Liam e Noel, Noel e Liam. I due ex membri della band britannica degli Oasis sembra che si stiano divertendo a stuzzicare i loro fan con una serie di lavori che, in parte, ripercorrono la loro tradizione musicale e che, in parte, cercano di individuare nuovi orizzonti.

Anche sul piano dei concerti. Pensiamo all’Italia: il 26 febbraio Liam è stato al Fabrique di Milano, mentre il 21 giugno sarà agli I-Days presso il Parco di Monza. Noel sarà al Fabrique l’11 aprile e agli I-Days il 23 giugno. Della serie: avviciniamo ma non troppo.

Who built the moon? è il terzo album del gruppo, i Noel Gallagher’s High Flying Birds, nato nel 2010 e composto da Noel, Mikey Rowe, Russell Pritchard, Chris Sharrock e Gem Archer.

Composto da undici tracce, il disco è stato anticipato dalla pubblicazione di Holy mountain, un brano interessante che cerca senza dubbio di differenziarsi dal modello Oasis e che si caratterizza per l’atmosfera molto rock e divertente (She fell, she fell, right under my spell | Hold up, pretty baby, come on | She danced, she danced, right into my hands | Hold up, pretty baby, come on).
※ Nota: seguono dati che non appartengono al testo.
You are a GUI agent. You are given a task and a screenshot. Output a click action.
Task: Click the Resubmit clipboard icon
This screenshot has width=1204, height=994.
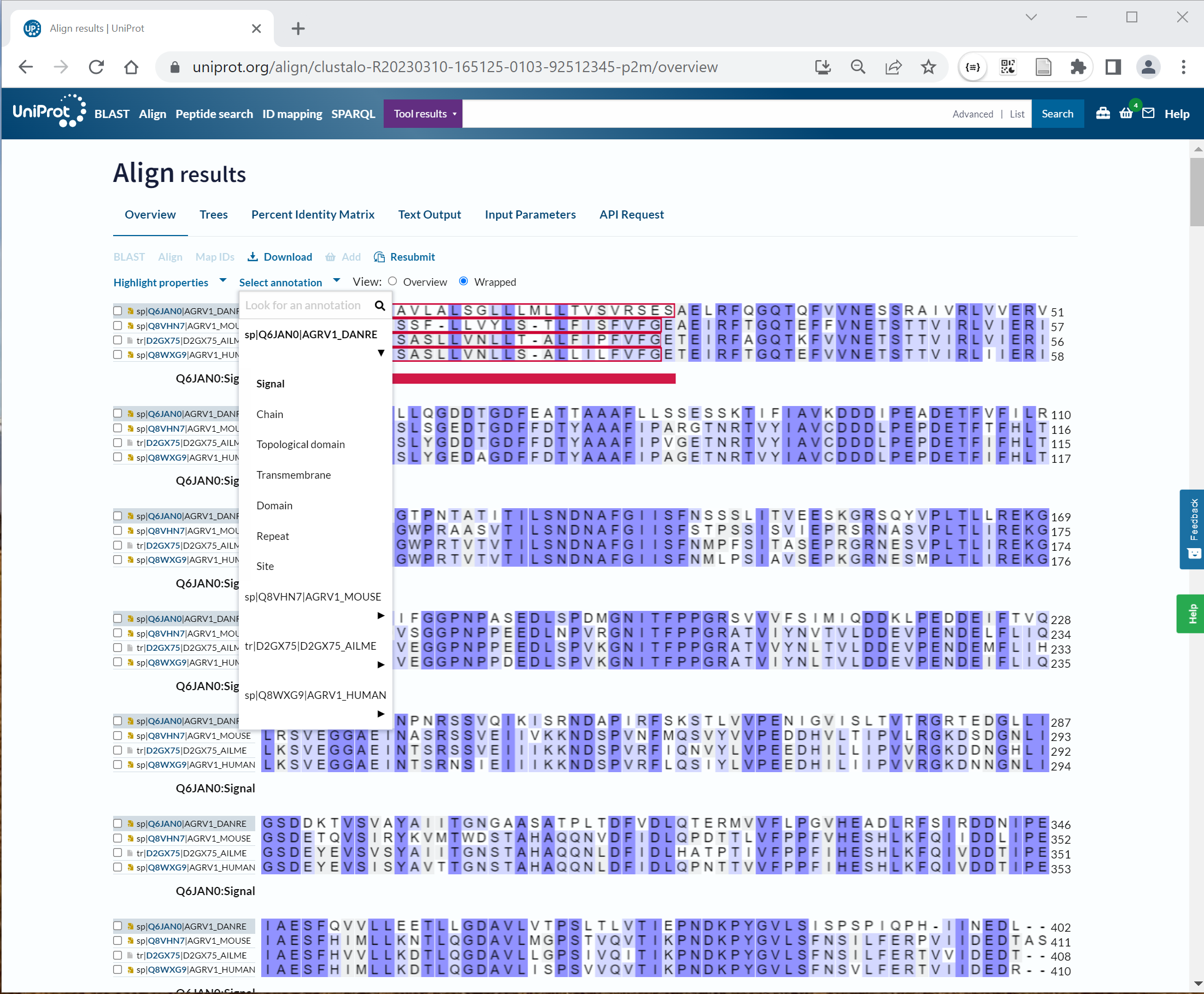(379, 256)
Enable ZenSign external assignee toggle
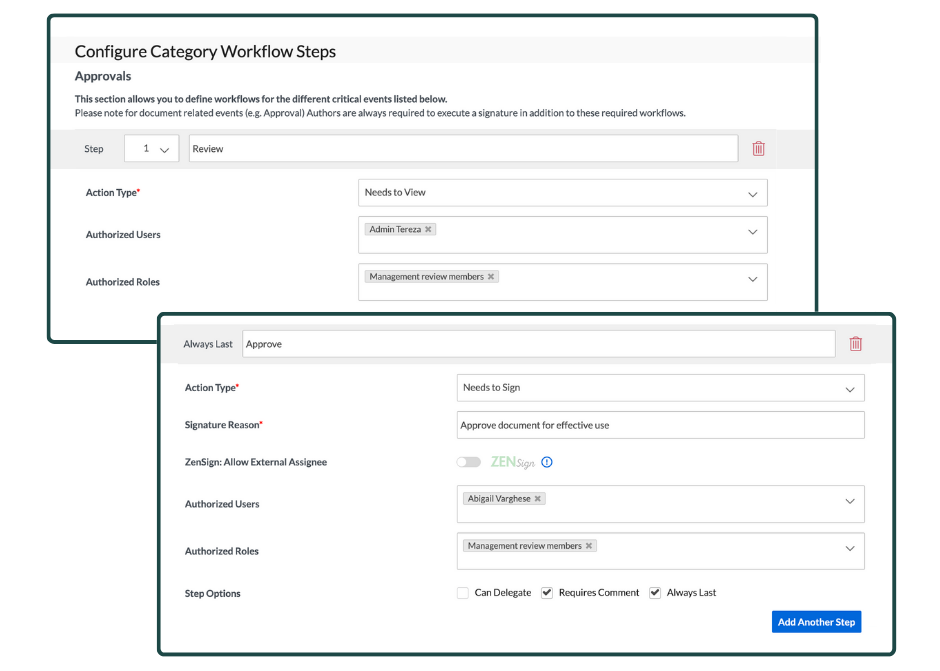This screenshot has width=940, height=671. click(469, 462)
Tuttavia, bisogna essere onesti: il brano d’esordio non colpisce, rischia anzi di annoiare l’ascoltatore. Non cominciare con il piede giusto un album è forse l’errore più grande che una rock band può fare in sede di produzione. Fort Knox è più una prefazione che il contenuto dell’opera.

Mentre meritano senza dubbio una nota di merito She taught me how to fly, caratterizzata da una sonorità rock e sognante, e Black & white sunshine, che sembra il tentativo concreto da parte di Noel di raggiungere nuovi traguardi musicali.

Purtroppo, uno dei pochi. Il disco non brilla per genialità. In definitiva, nel derby di Manchester tra i fratelli Gallagher i tre punti vanno meritatamente a Liam e al suo As you were.
A presto ragazzi, ci si vede agli I-Days.